** Start Listed entries **

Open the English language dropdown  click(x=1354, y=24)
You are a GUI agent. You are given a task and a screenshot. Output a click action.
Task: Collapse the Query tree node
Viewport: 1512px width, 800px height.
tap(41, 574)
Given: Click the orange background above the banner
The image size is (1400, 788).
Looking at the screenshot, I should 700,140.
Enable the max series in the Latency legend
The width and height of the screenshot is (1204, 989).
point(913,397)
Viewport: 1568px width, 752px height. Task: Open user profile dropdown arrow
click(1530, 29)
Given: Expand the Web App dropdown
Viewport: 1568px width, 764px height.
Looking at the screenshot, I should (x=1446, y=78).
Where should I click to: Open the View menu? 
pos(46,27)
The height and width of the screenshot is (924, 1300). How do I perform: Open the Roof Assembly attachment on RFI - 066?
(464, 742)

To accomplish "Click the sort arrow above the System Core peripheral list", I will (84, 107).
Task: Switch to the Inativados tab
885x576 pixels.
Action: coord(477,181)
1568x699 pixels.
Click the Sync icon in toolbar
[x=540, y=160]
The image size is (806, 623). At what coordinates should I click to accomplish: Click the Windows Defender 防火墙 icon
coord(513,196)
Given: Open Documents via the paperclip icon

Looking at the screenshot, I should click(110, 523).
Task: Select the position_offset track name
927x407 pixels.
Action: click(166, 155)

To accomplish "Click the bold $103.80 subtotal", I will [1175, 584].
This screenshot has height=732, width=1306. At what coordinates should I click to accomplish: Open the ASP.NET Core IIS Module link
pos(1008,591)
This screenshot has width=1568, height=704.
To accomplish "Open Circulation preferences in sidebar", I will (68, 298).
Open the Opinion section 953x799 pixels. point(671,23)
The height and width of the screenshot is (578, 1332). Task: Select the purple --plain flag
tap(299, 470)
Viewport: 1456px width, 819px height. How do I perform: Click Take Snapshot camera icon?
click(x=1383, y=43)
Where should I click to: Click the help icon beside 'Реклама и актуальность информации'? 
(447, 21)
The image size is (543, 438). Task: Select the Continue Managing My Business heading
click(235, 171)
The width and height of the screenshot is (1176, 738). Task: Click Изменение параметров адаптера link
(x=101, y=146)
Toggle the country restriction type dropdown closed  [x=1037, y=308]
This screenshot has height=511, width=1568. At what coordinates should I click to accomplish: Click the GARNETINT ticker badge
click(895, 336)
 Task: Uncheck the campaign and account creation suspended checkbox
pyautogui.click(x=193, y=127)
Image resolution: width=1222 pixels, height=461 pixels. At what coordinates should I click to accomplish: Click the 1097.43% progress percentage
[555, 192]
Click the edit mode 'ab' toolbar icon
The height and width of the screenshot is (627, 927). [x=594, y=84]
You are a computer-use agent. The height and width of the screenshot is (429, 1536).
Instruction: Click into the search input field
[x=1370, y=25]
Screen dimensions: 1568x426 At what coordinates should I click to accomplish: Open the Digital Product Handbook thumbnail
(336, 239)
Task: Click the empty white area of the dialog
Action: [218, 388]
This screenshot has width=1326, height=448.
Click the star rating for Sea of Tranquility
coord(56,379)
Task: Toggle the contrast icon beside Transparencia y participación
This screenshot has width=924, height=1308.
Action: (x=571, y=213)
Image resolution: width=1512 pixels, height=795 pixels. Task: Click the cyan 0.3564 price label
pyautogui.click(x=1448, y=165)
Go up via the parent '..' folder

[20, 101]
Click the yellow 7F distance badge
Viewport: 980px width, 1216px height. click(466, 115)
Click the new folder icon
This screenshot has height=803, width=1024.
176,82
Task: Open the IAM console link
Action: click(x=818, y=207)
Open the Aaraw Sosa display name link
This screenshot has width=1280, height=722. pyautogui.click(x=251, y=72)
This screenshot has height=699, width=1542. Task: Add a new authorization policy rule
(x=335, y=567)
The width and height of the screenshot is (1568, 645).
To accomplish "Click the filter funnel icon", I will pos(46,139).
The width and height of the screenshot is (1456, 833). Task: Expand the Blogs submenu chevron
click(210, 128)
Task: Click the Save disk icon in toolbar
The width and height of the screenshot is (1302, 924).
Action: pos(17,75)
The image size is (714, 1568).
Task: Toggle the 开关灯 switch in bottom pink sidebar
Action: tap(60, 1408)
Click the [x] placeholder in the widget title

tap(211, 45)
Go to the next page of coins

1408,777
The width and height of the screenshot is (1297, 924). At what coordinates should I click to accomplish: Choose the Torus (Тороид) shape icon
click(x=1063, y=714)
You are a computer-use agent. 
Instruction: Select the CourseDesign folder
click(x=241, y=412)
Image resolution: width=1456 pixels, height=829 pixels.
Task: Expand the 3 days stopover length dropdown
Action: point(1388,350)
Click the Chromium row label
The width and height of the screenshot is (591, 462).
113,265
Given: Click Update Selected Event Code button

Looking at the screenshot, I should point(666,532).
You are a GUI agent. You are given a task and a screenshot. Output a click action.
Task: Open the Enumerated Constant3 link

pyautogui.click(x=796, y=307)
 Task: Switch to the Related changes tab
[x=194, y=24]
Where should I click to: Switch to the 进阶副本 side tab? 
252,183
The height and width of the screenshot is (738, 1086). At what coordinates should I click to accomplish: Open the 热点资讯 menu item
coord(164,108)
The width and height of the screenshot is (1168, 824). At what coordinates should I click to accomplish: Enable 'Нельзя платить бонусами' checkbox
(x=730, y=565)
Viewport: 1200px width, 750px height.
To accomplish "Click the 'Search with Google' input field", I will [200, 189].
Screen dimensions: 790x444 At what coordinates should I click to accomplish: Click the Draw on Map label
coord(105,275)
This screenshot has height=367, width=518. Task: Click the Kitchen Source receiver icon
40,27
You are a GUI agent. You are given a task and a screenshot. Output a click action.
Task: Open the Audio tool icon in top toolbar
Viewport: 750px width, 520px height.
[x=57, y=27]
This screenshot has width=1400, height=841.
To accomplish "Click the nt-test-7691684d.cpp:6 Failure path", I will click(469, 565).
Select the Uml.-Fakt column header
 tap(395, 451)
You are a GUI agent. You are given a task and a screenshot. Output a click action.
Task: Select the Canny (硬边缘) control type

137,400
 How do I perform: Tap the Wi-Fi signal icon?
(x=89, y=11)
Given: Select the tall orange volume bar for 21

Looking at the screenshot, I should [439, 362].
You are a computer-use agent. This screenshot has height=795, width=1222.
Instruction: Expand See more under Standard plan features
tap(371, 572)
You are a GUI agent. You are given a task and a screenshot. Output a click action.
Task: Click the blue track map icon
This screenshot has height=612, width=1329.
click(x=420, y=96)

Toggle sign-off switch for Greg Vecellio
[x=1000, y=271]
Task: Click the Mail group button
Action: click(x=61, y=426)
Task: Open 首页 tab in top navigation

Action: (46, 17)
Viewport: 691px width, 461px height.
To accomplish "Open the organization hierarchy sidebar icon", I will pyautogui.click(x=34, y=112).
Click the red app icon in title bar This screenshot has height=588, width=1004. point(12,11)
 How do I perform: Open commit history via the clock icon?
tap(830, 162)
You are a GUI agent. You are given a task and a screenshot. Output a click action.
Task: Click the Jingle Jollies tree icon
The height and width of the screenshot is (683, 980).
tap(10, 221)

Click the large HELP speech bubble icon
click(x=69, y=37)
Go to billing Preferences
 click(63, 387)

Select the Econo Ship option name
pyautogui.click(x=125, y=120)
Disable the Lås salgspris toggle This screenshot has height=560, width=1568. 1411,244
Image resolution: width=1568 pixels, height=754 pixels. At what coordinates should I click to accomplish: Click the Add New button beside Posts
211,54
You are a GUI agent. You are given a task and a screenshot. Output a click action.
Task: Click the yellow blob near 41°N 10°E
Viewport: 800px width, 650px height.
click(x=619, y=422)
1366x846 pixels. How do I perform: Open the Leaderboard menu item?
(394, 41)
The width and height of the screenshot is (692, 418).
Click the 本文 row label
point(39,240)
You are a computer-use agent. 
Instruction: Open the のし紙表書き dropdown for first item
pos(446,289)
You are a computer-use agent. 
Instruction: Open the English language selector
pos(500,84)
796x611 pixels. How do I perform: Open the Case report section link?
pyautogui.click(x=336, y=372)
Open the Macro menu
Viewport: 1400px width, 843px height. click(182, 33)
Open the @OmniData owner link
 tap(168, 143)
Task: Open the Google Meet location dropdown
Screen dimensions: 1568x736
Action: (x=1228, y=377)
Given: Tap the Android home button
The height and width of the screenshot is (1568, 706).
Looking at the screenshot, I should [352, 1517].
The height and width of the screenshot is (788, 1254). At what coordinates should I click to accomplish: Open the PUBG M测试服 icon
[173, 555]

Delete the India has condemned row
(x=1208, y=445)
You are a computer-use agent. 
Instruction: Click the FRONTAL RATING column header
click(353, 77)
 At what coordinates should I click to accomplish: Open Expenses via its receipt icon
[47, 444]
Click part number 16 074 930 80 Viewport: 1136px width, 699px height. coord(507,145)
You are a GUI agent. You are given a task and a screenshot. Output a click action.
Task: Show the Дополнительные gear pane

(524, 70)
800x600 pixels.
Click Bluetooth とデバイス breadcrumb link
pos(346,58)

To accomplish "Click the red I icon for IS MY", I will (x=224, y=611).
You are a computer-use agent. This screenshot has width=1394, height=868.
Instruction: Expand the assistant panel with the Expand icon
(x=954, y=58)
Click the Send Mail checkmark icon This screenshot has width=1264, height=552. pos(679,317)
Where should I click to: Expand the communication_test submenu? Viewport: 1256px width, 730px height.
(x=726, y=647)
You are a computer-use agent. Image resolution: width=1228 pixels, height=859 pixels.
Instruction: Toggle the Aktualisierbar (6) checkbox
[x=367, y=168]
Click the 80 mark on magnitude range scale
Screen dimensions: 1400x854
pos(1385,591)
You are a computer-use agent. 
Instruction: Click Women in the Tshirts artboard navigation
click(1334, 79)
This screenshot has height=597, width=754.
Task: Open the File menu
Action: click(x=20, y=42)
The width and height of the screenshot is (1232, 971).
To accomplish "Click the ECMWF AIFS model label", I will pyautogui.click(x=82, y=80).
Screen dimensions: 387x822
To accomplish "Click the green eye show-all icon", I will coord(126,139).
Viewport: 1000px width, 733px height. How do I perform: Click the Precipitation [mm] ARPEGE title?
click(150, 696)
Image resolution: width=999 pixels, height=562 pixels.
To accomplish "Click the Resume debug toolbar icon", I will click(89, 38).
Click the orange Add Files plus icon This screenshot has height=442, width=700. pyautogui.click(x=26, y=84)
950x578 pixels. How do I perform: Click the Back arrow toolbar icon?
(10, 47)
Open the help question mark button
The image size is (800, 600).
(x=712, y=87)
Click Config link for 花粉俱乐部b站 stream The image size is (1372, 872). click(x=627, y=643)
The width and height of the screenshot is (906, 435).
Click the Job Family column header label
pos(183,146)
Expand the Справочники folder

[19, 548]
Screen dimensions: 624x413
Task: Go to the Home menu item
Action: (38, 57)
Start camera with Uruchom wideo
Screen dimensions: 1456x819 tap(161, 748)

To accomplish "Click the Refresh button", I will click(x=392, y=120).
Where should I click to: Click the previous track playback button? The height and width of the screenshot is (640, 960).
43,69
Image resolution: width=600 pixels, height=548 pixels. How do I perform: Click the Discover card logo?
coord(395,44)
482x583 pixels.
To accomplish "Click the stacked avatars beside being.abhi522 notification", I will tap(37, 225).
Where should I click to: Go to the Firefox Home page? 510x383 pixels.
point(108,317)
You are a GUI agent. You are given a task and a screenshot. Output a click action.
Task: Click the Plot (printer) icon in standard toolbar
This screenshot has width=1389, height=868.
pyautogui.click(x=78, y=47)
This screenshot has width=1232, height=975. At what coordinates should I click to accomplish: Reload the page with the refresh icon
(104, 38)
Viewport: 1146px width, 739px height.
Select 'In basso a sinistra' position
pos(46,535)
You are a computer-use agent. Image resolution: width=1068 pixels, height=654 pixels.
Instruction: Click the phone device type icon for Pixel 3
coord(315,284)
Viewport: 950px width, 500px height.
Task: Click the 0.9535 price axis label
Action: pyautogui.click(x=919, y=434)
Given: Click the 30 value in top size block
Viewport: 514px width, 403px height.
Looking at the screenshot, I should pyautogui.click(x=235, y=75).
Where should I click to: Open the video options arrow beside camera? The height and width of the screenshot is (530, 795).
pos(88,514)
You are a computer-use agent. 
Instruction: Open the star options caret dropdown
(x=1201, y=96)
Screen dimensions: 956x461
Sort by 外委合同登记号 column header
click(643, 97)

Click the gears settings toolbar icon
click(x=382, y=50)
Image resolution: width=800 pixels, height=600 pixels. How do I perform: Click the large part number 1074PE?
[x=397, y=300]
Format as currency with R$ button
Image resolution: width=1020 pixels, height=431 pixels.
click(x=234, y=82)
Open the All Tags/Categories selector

** End Listed entries **

Filter the records above, copying each line that contains the string "navigation". Case counts.

Response below:
Task: Open 首页 tab in top navigation
Instruction: Click Women in the Tshirts artboard navigation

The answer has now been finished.